Innovative Solutions for Enterprise: Designing High-Performance Data Center Networks

Posted on Dec 21, 2023 by

 674

As businesses transform and information systems expand, the demand for big data and cloud resources is driving a significant increase in data center network traffic. Global data center traffic has seen a remarkable annual growth rate of about 23% from 2016 to 2021. Notably, a substantial 85% of this traffic pertains to interconnecting data centers and internal data center communication. This surge underscores the imperative for data center networks to evolve, emphasizing speed, higher capacity, and lower latency.

Evolving Data Center Network Architecture

The architecture of data center networks has progressed from the traditional core-aggregation-access model to the more modern Spine-Leaf design. This approach optimally utilizes network interconnection bandwidth, reduces multi-layer convergence ratios, and facilitates easy scalability. In the Spine-Leaf architecture, each interconnection link boasts a 100G bandwidth, and a well-calibrated network convergence ratio is devised based on business needs to manage internal traffic within and between Points of Delivery (PODs) in the data center.The three-layer underlay network in the Spine-Leaf architecture allows for the separation of core and access switches. If bottlenecks arise in traffic between the core switch and the aggregation switch or between the aggregation switch and the access switch, horizontal scaling becomes achievable by adding uplink links and reducing convergence ratios, with minimal impact on bandwidth expansion. The overlay network adopts distributed gateways through EVPN-VXLAN technology, enabling flexible and elastic network deployments and resource allocation tailored to business requirements.

high performance

Drawing on the design and deployment expertise from Internet-scale data center networks, this solution embraces the spine-leaf network architecture and leverages EVPN-VXLAN technology to realize network virtualization. This approach provides a versatile and scalable network infrastructure for upper-layer services. The data center network is categorized into production networks and office networks, segregated and safeguarded by domain firewalls. These networks connect to office buildings, laboratories, and regional center exits through network firewalls.

high performance

The core switches of the production network and the office network facilitate interconnection between PODs and link to firewall devices, offering up to 1.6Tb/s of inter-POD communication bandwidth and a high-speed network egress capacity of 160G. The internal horizontal network capacity within each POD reaches 24Tb, delivering robust support for high-performance computing clusters (CPU/GPU) and storage clusters. This ensures the overall network maintains minimal packet loss due to network performance bottlenecks.

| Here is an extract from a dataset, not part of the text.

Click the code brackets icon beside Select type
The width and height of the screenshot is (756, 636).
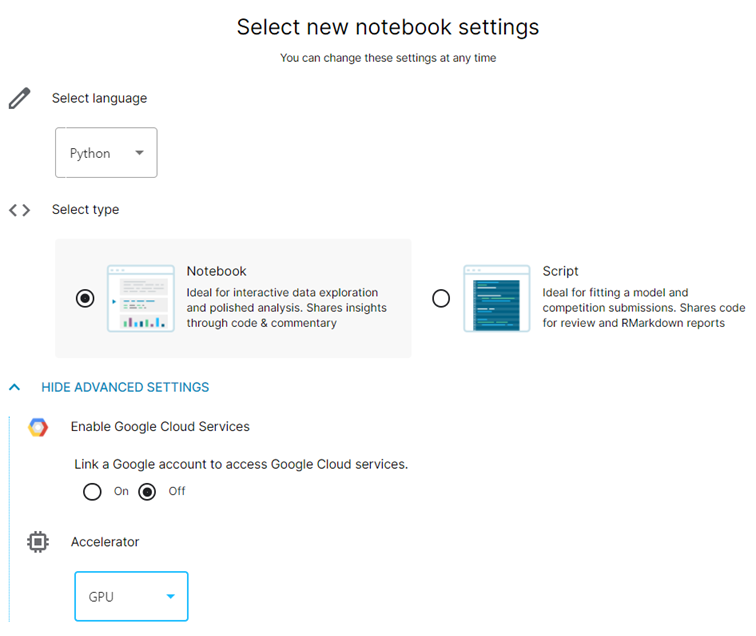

Building cabling is meticulously planned based on the Spine-Leaf architecture. The switches within each POD are interconnected using 100G links and deployed in Top of Rack (TOR) mode. TOR groups, consisting of 2-3 cabinets, connect to Leafs through 100G links. Each POD's Leaf is strategically divided into two groups, deployed in distinct network-occupied cabinets, enhancing reliability at the cross-cabinet level within the POD. The overall network structure is streamlined, and cable deployment and management are notably efficient.

Future-Proof Equipment Selection

When envisioning and building a data center network, careful consideration of technological advancements, industrial trends, and operational costs for the next five years is crucial. This forward-looking approach aims to optimize the utilization of existing data center resources to effectively support the core business operations of the enterprise.

The choice of network switches plays a pivotal role in the overall design of the data center network. Traditional large-scale network designs often opt for chassis-based devices to enhance the overall capacity of the network system, offering limited scalability. However, this approach comes with inherent limitations and risks, including:

Limited overall capacity of chassis-based devices, falling short of meeting the escalating network scale requirements of modern data centers.
Deployment of core chassis-based devices with dual connections, resulting in a high fault radius of up to 50%, which fails to effectively guarantee business security.
Multi-chip architecture in chassis-based devices leading to significant bottlenecks in traffic processing capacity and network latency.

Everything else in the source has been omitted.